Charity hätte fast zu spät begriffen, daß dieses unvorstellbare Wesen direkt auf sie zustürmte.
Skudder riß sie mit einem so heftigen Ruck herum, daß sie vor Schmerz aufschrie. Instinktiv wollte sie sich losreißen, aber Skudder schlug ihre Hand einfach zur Seite und zerrte sie mit sich, fort von dem tobenden, brennenden Ungeheuer. Blindlings stürmten sie los, bis Skudder plötzlich eine scharfe Wendung machte und die gleiche Richtung wie die fliehenden Priesterinnen einschlug.
»Nein!« brüllte Gurk. »Nicht dorthin! Folgt mir!«
Der Zwerg schlug einen Haken, um einem Laserschuß auszuweichen, den ein übereifriger Insektenkrieger auf ihn abgab - und rannte mit weit ausgreifenden Schritten direkt auf die Transmitterplattform zu!
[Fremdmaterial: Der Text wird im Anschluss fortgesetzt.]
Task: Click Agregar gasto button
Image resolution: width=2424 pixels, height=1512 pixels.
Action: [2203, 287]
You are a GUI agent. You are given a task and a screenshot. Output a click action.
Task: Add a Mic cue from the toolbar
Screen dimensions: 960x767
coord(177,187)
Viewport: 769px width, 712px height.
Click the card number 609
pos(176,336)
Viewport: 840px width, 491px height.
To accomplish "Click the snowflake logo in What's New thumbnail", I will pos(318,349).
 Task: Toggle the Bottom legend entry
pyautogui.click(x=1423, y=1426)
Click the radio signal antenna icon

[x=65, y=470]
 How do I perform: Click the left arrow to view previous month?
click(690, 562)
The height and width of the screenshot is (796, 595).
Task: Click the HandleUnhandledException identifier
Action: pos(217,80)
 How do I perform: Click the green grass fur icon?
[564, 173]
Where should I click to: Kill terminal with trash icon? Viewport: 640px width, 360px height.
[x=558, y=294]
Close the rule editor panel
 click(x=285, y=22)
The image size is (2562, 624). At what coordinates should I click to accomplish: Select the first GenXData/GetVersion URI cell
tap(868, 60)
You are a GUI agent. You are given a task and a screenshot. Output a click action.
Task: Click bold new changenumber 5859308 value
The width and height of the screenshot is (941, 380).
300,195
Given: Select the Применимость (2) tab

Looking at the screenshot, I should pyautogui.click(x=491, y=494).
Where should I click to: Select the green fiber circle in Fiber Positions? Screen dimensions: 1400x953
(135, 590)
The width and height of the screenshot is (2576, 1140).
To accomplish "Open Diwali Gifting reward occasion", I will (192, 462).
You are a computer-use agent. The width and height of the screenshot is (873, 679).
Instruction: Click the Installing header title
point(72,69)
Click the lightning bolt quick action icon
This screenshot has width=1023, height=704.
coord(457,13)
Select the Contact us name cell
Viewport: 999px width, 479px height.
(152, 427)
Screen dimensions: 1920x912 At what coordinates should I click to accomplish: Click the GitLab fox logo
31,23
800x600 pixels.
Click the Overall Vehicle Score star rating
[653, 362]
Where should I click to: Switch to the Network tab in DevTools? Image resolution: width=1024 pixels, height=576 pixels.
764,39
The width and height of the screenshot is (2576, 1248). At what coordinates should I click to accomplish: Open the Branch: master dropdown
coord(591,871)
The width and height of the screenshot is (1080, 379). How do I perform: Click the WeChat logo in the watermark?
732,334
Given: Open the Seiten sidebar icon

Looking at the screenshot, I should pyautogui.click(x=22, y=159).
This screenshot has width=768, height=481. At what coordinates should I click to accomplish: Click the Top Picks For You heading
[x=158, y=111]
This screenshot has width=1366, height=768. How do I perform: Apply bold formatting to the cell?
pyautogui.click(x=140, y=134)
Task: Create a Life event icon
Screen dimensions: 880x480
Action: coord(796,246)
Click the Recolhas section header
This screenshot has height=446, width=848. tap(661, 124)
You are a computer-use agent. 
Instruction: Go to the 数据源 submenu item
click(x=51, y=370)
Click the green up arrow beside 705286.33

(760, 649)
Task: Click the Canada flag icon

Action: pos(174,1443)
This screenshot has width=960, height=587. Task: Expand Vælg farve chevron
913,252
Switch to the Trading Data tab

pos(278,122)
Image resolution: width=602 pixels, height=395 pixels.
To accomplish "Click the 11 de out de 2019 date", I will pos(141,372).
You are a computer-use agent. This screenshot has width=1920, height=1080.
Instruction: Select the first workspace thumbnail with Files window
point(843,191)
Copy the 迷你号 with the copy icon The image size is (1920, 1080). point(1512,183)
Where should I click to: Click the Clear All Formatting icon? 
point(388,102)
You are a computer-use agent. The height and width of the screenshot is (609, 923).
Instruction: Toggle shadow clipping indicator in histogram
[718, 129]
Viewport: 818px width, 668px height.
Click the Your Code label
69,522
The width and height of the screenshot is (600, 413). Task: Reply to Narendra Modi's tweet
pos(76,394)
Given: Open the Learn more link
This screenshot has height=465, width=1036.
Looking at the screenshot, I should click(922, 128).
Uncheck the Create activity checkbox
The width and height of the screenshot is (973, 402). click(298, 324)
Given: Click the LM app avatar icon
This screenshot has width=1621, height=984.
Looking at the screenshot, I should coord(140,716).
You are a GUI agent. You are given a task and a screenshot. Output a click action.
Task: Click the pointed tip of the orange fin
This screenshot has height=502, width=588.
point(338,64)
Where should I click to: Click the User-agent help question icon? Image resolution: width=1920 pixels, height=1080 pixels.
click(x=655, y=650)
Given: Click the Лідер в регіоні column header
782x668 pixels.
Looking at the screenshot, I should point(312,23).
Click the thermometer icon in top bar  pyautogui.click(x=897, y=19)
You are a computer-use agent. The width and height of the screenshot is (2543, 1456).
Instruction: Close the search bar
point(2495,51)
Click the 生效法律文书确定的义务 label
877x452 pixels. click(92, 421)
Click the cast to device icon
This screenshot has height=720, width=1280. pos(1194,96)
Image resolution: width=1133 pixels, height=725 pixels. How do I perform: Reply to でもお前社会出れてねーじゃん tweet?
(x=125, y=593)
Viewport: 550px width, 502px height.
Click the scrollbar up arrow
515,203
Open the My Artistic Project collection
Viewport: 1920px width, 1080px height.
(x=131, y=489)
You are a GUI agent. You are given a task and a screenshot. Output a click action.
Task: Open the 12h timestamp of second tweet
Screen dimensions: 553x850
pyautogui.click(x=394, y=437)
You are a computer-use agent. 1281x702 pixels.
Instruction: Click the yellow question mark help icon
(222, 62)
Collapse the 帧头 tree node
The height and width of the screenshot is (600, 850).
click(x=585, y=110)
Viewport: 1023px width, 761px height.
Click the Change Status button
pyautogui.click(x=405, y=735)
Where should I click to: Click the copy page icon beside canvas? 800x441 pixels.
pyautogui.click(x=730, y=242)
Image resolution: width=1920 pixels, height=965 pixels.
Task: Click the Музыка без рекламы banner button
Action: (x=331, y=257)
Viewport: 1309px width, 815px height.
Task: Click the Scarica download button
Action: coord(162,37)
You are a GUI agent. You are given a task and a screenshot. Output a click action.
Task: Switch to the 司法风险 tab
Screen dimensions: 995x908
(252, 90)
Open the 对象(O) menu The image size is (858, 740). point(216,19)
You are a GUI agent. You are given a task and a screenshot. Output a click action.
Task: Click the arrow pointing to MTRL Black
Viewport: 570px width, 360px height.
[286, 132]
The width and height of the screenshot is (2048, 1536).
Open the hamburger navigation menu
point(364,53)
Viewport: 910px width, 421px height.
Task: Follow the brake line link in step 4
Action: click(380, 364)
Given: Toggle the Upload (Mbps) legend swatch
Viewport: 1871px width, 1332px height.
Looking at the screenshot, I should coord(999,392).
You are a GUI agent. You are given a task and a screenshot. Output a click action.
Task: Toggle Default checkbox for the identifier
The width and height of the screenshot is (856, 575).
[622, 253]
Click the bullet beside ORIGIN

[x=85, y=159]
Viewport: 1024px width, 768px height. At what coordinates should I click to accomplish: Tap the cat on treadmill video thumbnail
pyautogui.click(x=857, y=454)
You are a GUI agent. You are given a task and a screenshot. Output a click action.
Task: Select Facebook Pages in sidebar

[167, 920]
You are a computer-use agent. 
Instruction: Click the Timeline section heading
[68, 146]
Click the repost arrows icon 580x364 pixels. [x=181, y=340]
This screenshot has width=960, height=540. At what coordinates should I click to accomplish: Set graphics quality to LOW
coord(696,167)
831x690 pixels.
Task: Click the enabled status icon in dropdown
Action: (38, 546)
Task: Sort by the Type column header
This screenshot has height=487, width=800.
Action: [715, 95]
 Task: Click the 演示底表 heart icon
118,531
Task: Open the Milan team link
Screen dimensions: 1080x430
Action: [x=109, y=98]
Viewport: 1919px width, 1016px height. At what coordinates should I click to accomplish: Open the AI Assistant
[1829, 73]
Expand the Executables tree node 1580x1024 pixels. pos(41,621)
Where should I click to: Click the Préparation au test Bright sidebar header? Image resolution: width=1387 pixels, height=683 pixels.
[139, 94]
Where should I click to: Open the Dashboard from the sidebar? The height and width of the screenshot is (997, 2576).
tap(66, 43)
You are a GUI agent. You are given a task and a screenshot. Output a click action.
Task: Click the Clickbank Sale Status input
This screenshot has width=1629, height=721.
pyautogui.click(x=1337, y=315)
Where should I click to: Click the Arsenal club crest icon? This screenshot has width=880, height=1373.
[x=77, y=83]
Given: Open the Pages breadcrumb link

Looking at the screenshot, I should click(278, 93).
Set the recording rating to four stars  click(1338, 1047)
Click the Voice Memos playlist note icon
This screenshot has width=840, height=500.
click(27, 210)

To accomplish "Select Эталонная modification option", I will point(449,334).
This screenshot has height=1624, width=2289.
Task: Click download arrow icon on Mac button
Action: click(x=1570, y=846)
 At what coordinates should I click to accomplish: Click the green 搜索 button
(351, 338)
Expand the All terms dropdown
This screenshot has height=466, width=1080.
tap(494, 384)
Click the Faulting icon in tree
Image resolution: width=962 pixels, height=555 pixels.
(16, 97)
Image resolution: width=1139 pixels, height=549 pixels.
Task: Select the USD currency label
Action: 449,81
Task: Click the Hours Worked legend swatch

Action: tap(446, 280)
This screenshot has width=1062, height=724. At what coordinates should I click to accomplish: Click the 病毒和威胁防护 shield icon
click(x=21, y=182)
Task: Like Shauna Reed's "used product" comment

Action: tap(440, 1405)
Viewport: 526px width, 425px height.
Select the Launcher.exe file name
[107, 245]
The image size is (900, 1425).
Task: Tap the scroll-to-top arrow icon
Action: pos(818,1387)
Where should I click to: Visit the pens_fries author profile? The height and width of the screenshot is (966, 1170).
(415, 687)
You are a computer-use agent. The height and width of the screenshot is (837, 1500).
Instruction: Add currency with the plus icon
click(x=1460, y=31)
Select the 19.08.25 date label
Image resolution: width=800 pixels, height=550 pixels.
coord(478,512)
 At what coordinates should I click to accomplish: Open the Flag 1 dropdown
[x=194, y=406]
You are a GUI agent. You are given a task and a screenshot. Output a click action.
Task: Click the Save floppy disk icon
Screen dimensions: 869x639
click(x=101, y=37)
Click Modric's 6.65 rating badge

Charity sah sich im Laufen um, während sie sich dem stählernen Rund näherten. Der Megamann war ein wenig zurückgefallen, und wie immer er das Kunststück fertigbrachte, die Hölle aus Energie und Hitze zu überstehen, mit der ihn die Ameisen überschütteten, es schien ihm zunehmend schwerer zu fallen, seine Bewegungen waren nicht mehr ganz so fließend und schnell wie noch vor Augenblicken. Aber das hieß nicht, daß er langsam war. Wahrscheinlich hätte er sie eingeholt, hätten sich nicht in diesem Moment gleich drei Moroni-Krieger auf ihn gestürzt.
Die Insekten schienen endgültig begriffen zu haben, daß ihre Waffen ihrem Gegner nichts anhaben konnten, denn sie versuchten nicht einmal mehr, auf ihn zu schießen, sondern griffen ihn mit ihren Krallen an.
Der Megamann tötete sie alle drei. Mit bloßen Händen.
Doch so schnell er auch war - der Kampf kostete Zeit, und es waren genau die wenigen Sekunden, die Charity und Skudder brauchten, um den Transmitter zu erreichen.
Skudder blieb stehen und ließ endlich ihren Arm los. Hilflos sah er sich um. Er schien erst jetzt wirklich zu begreifen, was er getan hatte. Sie befanden sich genau im Zentrum der riesigen Halle, und rings um sie herum war nichts mehr, wohin sie hätten fliehen können. Mit einer Mischung aus Verzweiflung und Zorn starrte er auf Gurk herab.
»Und jetzt, Zwerg?« fragte er schweratmend. »Hast du vielleicht noch ein kleines Wunder parat?«
»Du stehst davor«, antwortete Gurk. Er deutete auf den Transmitter. »Spring.«
»Dort hinein?!« Nets Stimme war schrill vor Entsetzen. »Das ist nicht dein Ernst!«
Aber es war Gurks Ernst. Und er verschwendete keine Sekunde mehr darauf, das zu sagen, sondern packte Net überraschend und mit unerwarteter Kraft am Arm - und zerrte sie mit sich in den Transmitter. Für den Bruchteil einer Sekunde schienen ihre Gestalten schwerelos im Nichts zu hängen, dann begannen sie zu verblassen, wurden transparent - und waren einfach verschwunden. Im Inneren des Transmitterkreises war wieder nichts mehr als brodelnde körperlose Schwärze.